Set task
Rewrite the loan amendment text below from "7. Reaffirmation and" to "by reference herein.", changing "Effective Date" to "Closing Date".

Document text
···

6. Reaffirmation of Cross-Guaranties. Each of the Borrowers (collectively, the "Cross-Guarantors") hereby (i) confirms, ratifies and reaffirms its respective Cross-Guaranty and (ii) acknowledges and agrees that no Cross-Guarantor is released from its obligations under its respective Cross-Guaranty by reason of this Amendment and that the obligations of each Cross-Guarantor under its respective Cross-Guaranty extend to the Credit Agreement, the Amendment Documents and the other Loan Documents as amended by, or in connection with, this Amendment. This reaffirmation of each Cross-Guarantor's Cross-Guaranty shall not be construed, by implication or otherwise, as imposing any requirement that Agent notify or seek the consent of any Cross-Guarantor relative to any past or future extension of credit, amendment or modification, extension or other action with respect thereto, in order for any such extension of credit, amendment or modification, extension or other action with respect thereto to be subject to a Cross-Guarantor's Cross-Guaranty, it being expressly acknowledged and reaffirmed that each Cross-Guarantor has under its respective Cross-Guaranty consented, among others things, to modifications, amendments, extensions and other actions with respect thereto without any notice thereof or any further consent thereto.
7. Reaffirmation and Amendment of Guaranty and Reaffirmation of Security. As a condition of this Amendment, on the Effective Date, Borrowers will cause each Guarantor to execute and deliver to Agent the Reaffirmation and Amendment of Guaranty and Reaffirmation of Security provided after the signatures below and incorporated by reference herein.
8. Additional Conditions; Other Documents. As a condition of this Amendment, Borrowers will deliver to Agent, on or before the execution of this Amendment, (i) the Amended and Restated Revolving Loan Note duly executed by Borrowers; (ii) a copy, certified by the Secretary of each Borrower, of resolutions of the Board of Directors of Borrowers, authorizing the execution of this Amendment and all other documents executed in connection herewith, which certificate and resolutions will be in form and substance acceptable to Agent; (iii) a copy, certified by the Secretary of each Guarantor of resolutions of the sole member of each Guarantor authorizing the execution of the Reaffirmation and Amendment of Guaranty and Reaffirmation of Security and all other documents executed in connection therewith, which certificate and resolutions will be in form and substance acceptable to Agent; and (iv) such other documents, instruments, and agreements deemed necessary or desirable by Agent to effect the amendments to Borrowers' credit facilities with Agent, LC Issuer and the Lenders contemplated by this Amendment.

···

Excerpted data
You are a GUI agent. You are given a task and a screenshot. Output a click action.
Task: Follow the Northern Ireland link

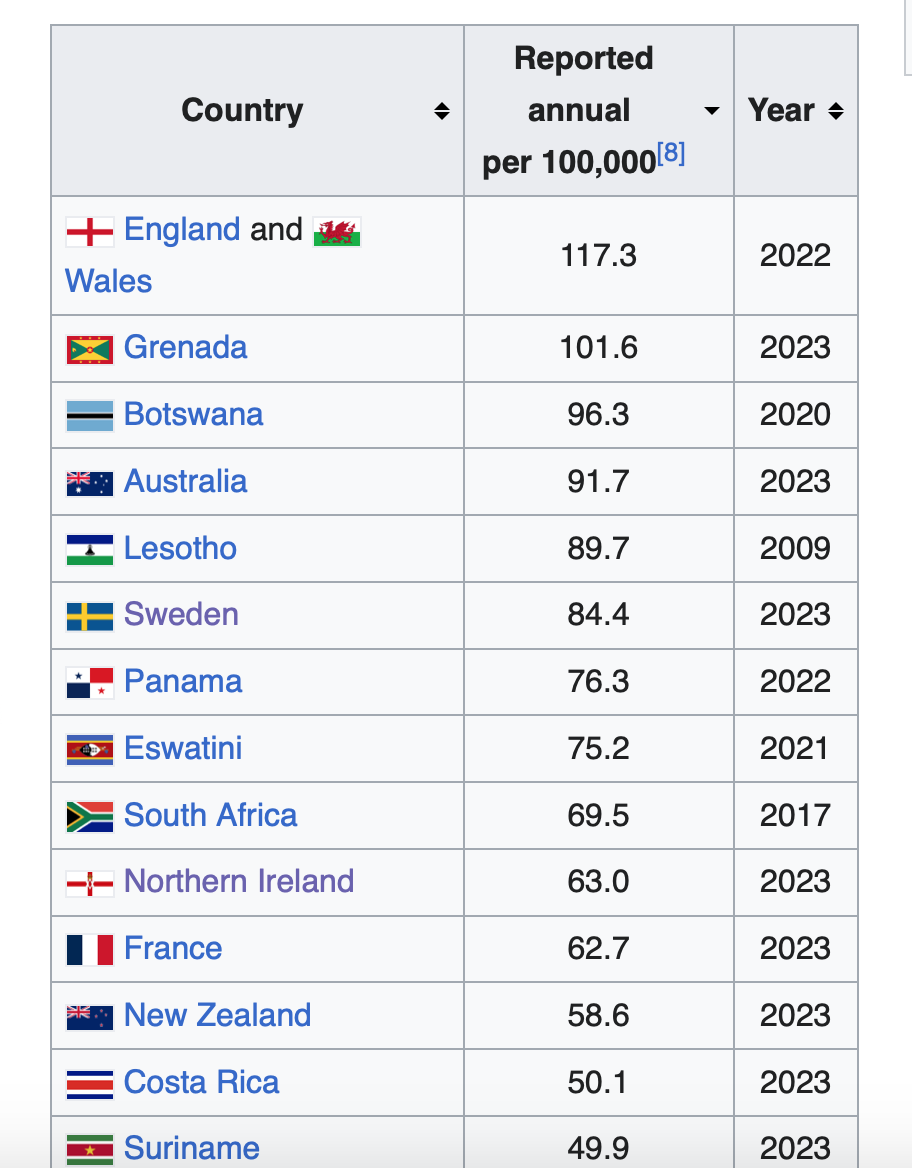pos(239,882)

···

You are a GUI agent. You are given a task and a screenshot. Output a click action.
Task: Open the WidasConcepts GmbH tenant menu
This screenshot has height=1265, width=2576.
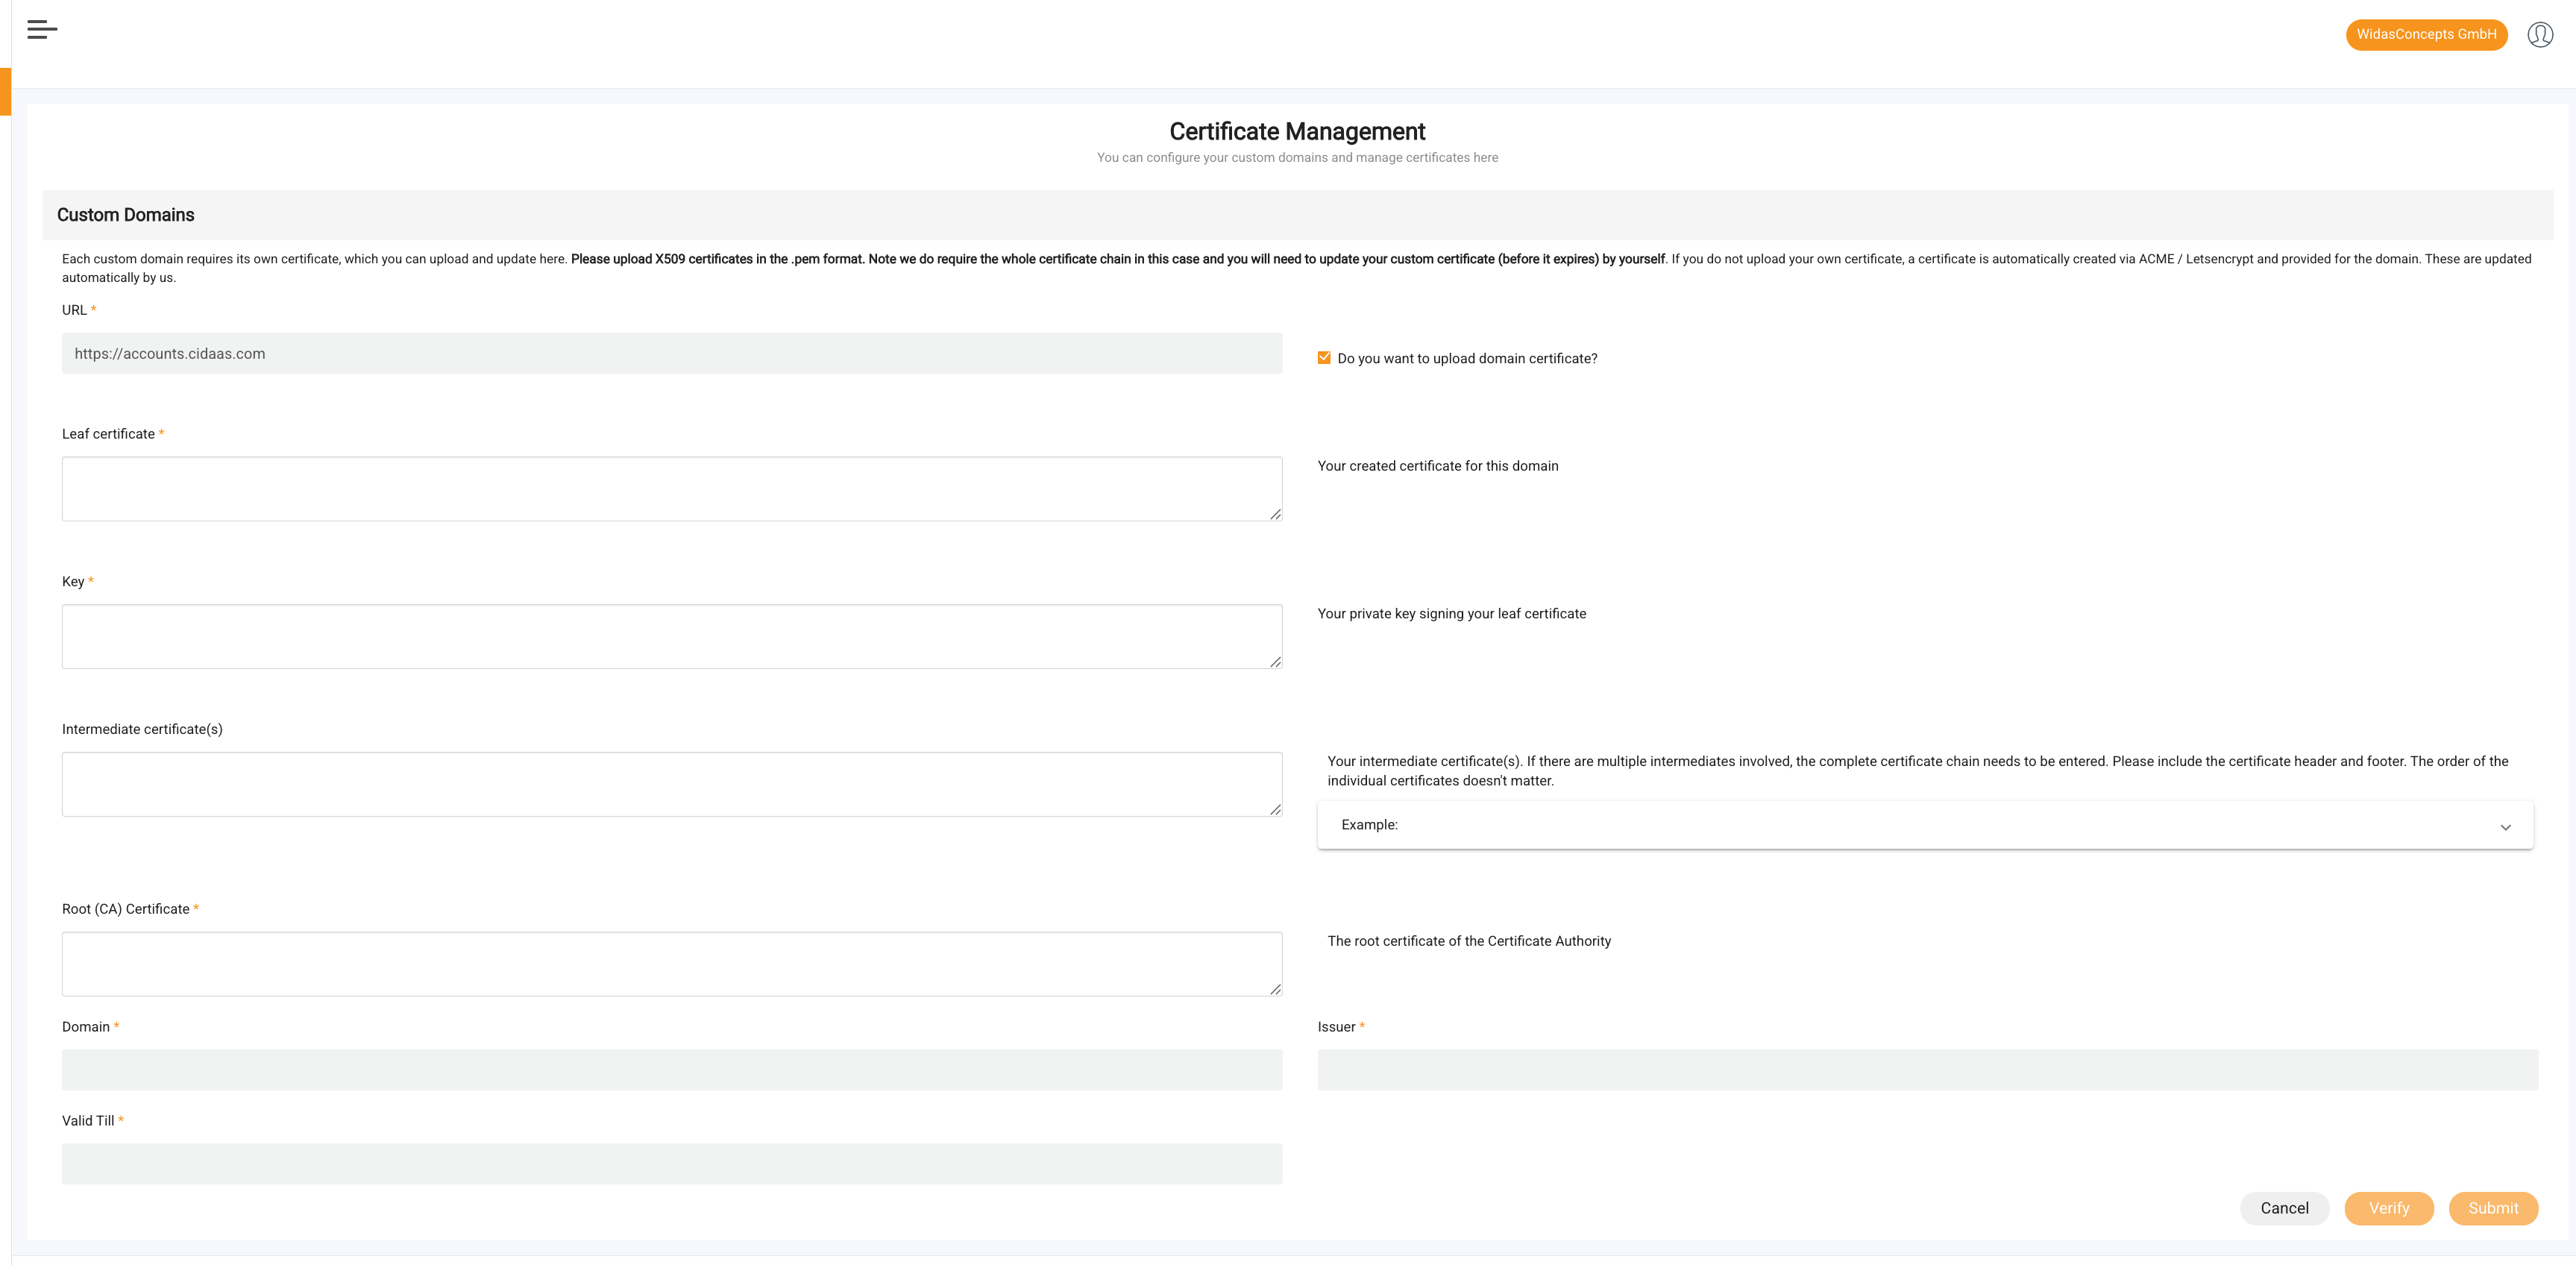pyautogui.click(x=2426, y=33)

···

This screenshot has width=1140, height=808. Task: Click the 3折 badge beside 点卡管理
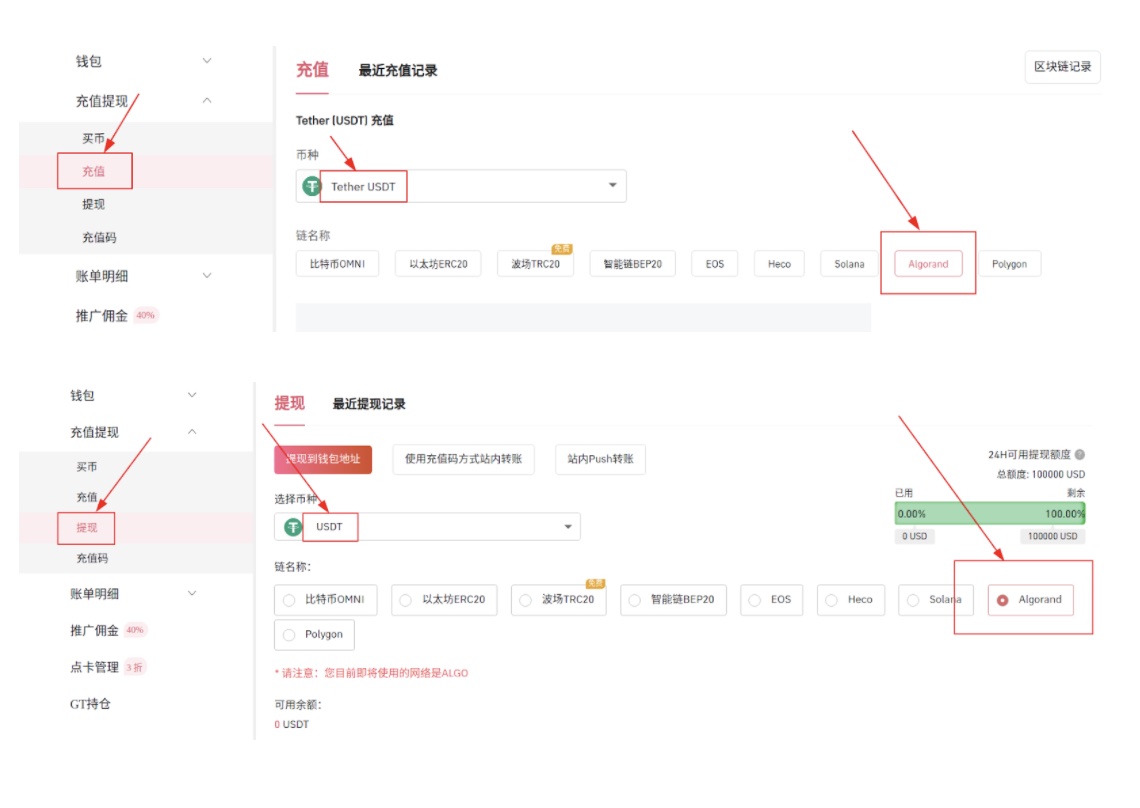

···

Response for this exercise
7. Reaffirmation and Amendment of Guaranty and Reaffirmation of Security. As a condition of this Amendment, on the Closing Date, Borrowers will cause each Guarantor to execute and deliver to Agent the Reaffirmation and Amendment of Guaranty and Reaffirmation of Security provided after the signatures below and incorporated by reference herein.